Supervisor Ponders Taxing Home Sales to Fund Affordable Housing


Construction continues on the massive luxury condominium project by developer Lumina, at 201 Folsom St. If Supervisor Kim’s idea became a reality, then San Francisco City Hall might bolster its budget for building new affordable homes by taxing the sales of expensive condominiums like these. Photo by Noah Arroyo / San Francisco Public Press.

San Francisco Supervisor Jane Kim wants to help pay for new affordable housing in the city by imposing a tax on sales of luxury condominiums.

More than 1,300 units of housing are planned for construction along the city’s Central Waterfront, ground zero for high-end development. “Why don’t we start to capture the value of that?” she said at a town hall-style forum in early March where she first floated the idea publicly.

San Francisco is an expensive place to live — it has the nation’s highest median rents in one ranking, beating out New York, Boston and Washington. Oakland’s median rents ranked fifth.

And public funding for construction of affordable housing is limited, as we have reported. San Francisco voters turned down a different tax measure in November: Proposition G would have taxed sales of multiunit properties that sellers had owned for less than five years. They did pass Kim’s Proposition K, supporting the goal of building or refurbishing 10,000 affordable units by 2020 — just without the funding.

Kim said she did not model her own luxury sales tax concept after New York State’s so-called mansion tax, in effect since 1989, but the two are similar. In New York, anyone who buys a residence of any kind for at least $1 million pays a tax of 1 percent on the transaction — a minimum of $10,000. Between fiscal years 2008 and 2013, the tax earned New York State more than $1 billion, and one year it brought in more money than the state’s alcohol tax, CNBC reported.

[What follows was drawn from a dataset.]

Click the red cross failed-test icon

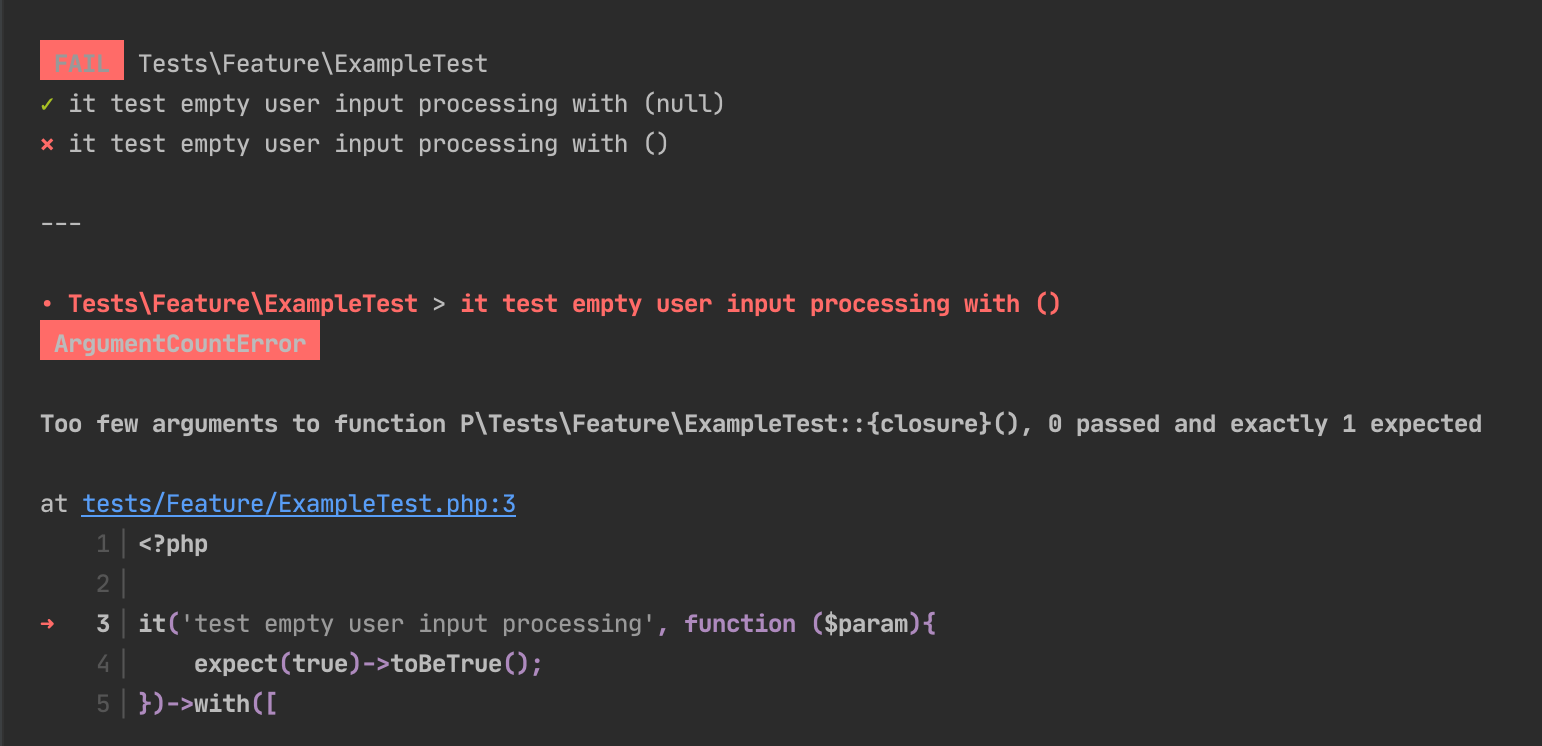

Kim did not speculate what price level would constitute a luxury home in San Francisco, but she did say $1 million seemed too low because it would apply the tax to too many home sales. The median selling price for a San Francisco home hit $990,000 in January, according to real estate site

Echoing descriptions of San Francisco’s affordability crisis, New York’s city council said this month that rents there have increased nearly 40 percent in the last two decades, while wages have risen only 15 percent. “New Yorkers now have limited options for housing and have to spend an excessively high share of their income on rent, leaving them very little for other basic needs,” the council wrote.

New York City leaders asked the state for permission to expand the mansion tax program, laying their own tax on top of the state’s to explicitly fund new affordable housing. The additional 0.5 percent tax the city council wants to levy on home sales that breach $5 million would bring the city an estimated $52 million in its first year.

San Francisco already charges a “transfer tax” of up to 0.6 percent on home sales, on top of the state transfer tax of 0.11 percent. Some California cities have higher transfer taxes, but most do not charge one at all.

Kim said she might not formally move to put her proposal on the ballot for at least a year because she hopes to put an affordable housing bond of at least $250 million before city voters first.